Kojève sarà conseguente con questo assunto e nel dopoguerra, abbandonata qualunque idea di insegnamento, diventerà un «grand commis» dello Stato francese, influenzando fortemente la politica economica del governo. Il che non gli impedirà di continuare ad «esercitare una attività pubblicistica quasi clandestina»: per l´appunto quella di cui dà conto ora Il silenzio della tirannide.
Si tratta di un gruppo eterogeneo di scritti, «raccolti per la prima volta al mondo», che ancora una volta riflettono l´impressionante vastità di interessi di Kojève: al saggio iniziale, incentrato sul confronto con Leo Strauss a proposito del rapporto tra filosofia e politica, democrazia e tirannide, sovranità e silenzio, si accompagnano le velenose lettere inviate a Bataille giusto a proposito del silenzio («riuscire a esprimere il silenzio (verbalmente!) significa parlare senza dire nulla»). E ancora: all´apparente futilità delle recensioni dei libri di Françoise Sagan fa da contrappunto un futuribile progetto politico che vedrebbe la Francia quale volano di un nuovo impero latino, capace di bilanciare sulla scena mondiale gli imperi anglo-americano e slavo-sovietico.
Naturalmente nulla impedisce al lettore di godersi ogni singola lettura per ciò che essa offre: tantissimo, visto che Kojéve dà immancabile sfoggio di un´intelligenza superba (e a tratti urticante), di uno stile inimitabile e di un gusto mai pago per il paradosso (come quando, a seguito di un serrato ragionamento su Marx, la teoria del plusvalore e il fallimento della rivoluzione sociale nei paesi capitalisti, arriva a concludere che Henry Ford è stato «il solo grande marxista autentico e ortodosso del XX secolo»). Sì, nulla vieta di abbandonarsi a questo piacere. Ma poiché è l´autore a lasciare lungo il suo zigzagante percorso svariate tracce, tanto vale provare a seguirle.

● ● ●

Compito assegnato A → Nella sezione di testo, quale personaggio viene definito da Kojève «il solo grande marxista autentico e ortodosso del XX secolo»?
Compito assegnato B → Riassumi la sezione di testo in due frasi.

(Voci per indicare parole ed elementi)
● ● ●

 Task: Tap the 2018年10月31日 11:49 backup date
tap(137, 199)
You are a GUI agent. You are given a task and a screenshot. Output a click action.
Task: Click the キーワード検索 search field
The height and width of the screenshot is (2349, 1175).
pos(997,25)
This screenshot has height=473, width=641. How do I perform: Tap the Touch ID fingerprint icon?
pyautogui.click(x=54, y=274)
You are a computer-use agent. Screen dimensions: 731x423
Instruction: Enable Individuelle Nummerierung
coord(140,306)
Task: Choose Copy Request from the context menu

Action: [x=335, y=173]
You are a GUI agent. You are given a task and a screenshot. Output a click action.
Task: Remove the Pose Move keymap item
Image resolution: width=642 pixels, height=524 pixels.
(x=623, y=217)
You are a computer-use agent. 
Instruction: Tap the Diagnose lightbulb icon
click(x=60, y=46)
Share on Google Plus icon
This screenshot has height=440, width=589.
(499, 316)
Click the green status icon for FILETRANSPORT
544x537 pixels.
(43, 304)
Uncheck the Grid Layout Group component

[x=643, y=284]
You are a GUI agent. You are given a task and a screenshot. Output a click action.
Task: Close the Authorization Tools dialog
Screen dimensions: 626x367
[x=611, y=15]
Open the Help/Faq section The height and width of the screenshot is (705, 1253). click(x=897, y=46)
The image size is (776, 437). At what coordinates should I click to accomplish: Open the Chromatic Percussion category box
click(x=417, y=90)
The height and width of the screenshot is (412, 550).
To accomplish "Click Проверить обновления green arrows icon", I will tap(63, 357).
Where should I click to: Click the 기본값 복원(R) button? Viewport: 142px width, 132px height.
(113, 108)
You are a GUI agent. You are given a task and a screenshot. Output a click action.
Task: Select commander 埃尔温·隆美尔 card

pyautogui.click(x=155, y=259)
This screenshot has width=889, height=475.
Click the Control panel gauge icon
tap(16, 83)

● ● ●

Risposta completa A → Henry Ford.

Risposta completa B → Nel dopoguerra Kojève lasciò l'insegnamento e diventò un «grand commis» dello Stato francese, senza smettere di svolgere un'attività pubblicistica quasi clandestina, ora raccolta in Il silenzio della tirannide. Il volume riunisce scritti eterogenei, fra cui il saggio sul confronto con Leo Strauss, le lettere a Bataille sul silenzio, le recensioni dei libri di Françoise Sagan e un progetto di nuovo impero latino guidato dalla Francia, e testimonia la vastità dei suoi interessi, la sua intelligenza e il suo gusto per il paradosso.